+++ Records for processing
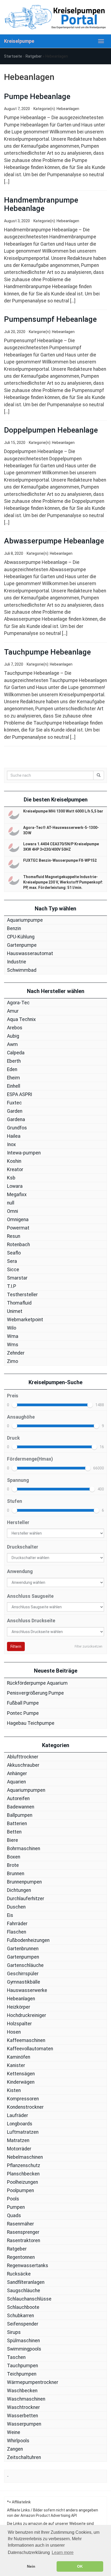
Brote (13, 1865)
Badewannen (20, 1807)
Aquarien (16, 1782)
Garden (14, 1111)
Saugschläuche (23, 2290)
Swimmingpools (24, 2349)
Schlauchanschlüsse (29, 2299)
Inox (11, 1144)
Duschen (16, 1907)
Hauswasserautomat (30, 953)
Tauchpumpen (22, 2365)
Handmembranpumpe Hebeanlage (41, 204)
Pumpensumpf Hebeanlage (50, 319)
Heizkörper (18, 2007)
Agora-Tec (18, 1002)
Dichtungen (19, 1890)
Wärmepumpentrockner (32, 2382)
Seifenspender (22, 2324)
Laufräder (17, 2115)
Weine (13, 2432)
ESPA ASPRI (19, 1094)
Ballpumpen (19, 1815)
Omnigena (18, 1219)
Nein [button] (31, 2566)
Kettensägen (21, 2073)
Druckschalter (22, 1547)
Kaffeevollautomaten (30, 2048)
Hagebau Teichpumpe (30, 1723)
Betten (14, 1832)
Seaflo (14, 1253)
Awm (12, 1044)
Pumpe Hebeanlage (37, 96)
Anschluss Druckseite (31, 1620)
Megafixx (17, 1194)
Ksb (11, 1178)
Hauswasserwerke (27, 1990)
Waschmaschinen (26, 2399)
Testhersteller (22, 1294)
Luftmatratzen (23, 2132)
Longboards (19, 2123)
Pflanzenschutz (23, 2165)
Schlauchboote (23, 2307)
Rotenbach (18, 1244)
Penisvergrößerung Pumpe (35, 1693)
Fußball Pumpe (23, 1703)
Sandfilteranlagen (25, 2282)
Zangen (15, 2449)
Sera (12, 1261)
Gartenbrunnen (23, 1948)
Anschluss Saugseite (30, 1596)
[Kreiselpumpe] (55, 17)
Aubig (13, 1036)
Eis (10, 1915)
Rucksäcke (19, 2274)
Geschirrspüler (23, 1973)
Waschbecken (22, 2390)
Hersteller (18, 1522)
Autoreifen (18, 1798)
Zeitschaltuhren (24, 2457)
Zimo (12, 1361)
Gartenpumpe (22, 945)
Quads (14, 2215)
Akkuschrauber (23, 1765)
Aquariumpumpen (26, 1790)
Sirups (14, 2332)
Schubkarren (20, 2315)
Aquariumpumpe (25, 920)
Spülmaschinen (23, 2340)
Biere (12, 1840)
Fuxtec (14, 1102)
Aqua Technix (21, 1019)
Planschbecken (23, 2173)
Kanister (16, 2065)
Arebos (14, 1027)
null (10, 1203)
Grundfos (17, 1127)
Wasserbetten (22, 2415)
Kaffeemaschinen (26, 2040)
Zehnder (16, 1353)
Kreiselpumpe (19, 41)
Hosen (14, 2032)
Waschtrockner (23, 2407)
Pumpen (16, 2207)
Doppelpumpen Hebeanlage (51, 430)
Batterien (17, 1823)
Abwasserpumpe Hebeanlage (54, 540)
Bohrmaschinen (23, 1848)
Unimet (14, 1311)
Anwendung (20, 1571)
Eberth (14, 1061)
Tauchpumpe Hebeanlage (47, 652)
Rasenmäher (20, 2224)
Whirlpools (18, 2440)
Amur (13, 1011)
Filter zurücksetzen (88, 1646)
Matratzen (18, 2140)
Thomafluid (19, 1303)
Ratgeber (34, 56)
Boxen (13, 1857)
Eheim (13, 1077)
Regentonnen (21, 2257)
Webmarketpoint (25, 1319)
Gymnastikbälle (23, 1982)
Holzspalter (19, 2023)
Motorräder (19, 2148)
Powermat (18, 1228)
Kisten (14, 2090)
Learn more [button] (63, 2552)
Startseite (13, 56)
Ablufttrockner (22, 1756)
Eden (12, 1069)
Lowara (15, 1186)
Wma (12, 1336)
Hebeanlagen (68, 109)
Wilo (11, 1328)
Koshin (14, 1161)
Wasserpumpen (24, 2424)
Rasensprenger (23, 2232)
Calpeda (16, 1052)
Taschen (16, 2357)
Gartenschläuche (25, 1965)
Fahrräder (17, 1923)
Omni (12, 1211)
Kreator (15, 1169)
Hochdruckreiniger (26, 2015)
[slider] (14, 1405)
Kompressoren (23, 2098)
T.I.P (11, 1286)
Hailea (13, 1136)
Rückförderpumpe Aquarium (37, 1683)
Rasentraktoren (23, 2240)
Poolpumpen (20, 2190)
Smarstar (17, 1278)
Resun (13, 1236)
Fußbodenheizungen (28, 1940)
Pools (13, 2199)
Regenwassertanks (27, 2265)
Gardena (16, 1119)
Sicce (13, 1269)
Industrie (16, 961)
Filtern (16, 1646)
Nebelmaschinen (25, 2157)
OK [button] (80, 2566)
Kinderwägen (20, 2082)
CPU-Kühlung (20, 936)
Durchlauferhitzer (25, 1898)
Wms (12, 1344)
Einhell (13, 1086)
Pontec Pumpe (23, 1713)
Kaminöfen (18, 2057)
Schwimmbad (21, 970)
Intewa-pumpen (24, 1153)
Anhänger (17, 1773)
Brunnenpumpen (24, 1882)
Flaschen (16, 1932)
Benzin (14, 928)
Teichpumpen (21, 2374)
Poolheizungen (22, 2182)
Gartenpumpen (23, 1957)
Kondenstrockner (25, 2107)
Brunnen (15, 1873)
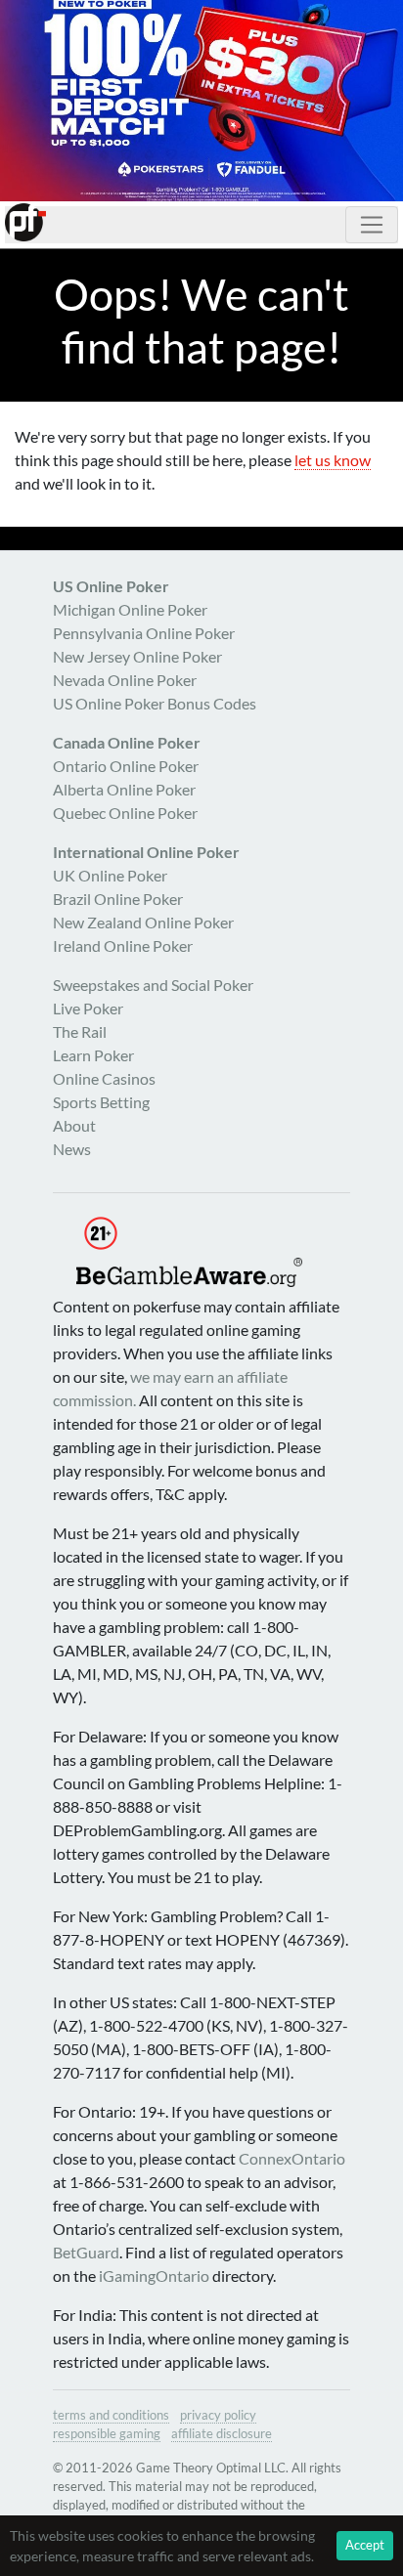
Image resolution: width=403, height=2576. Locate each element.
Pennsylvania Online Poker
++++++
Task to carry out =
The answer should consist of every line above in which "button" appears.

Result of this task =
Nein [button] (31, 2566)
Learn more [button] (63, 2552)
OK [button] (80, 2566)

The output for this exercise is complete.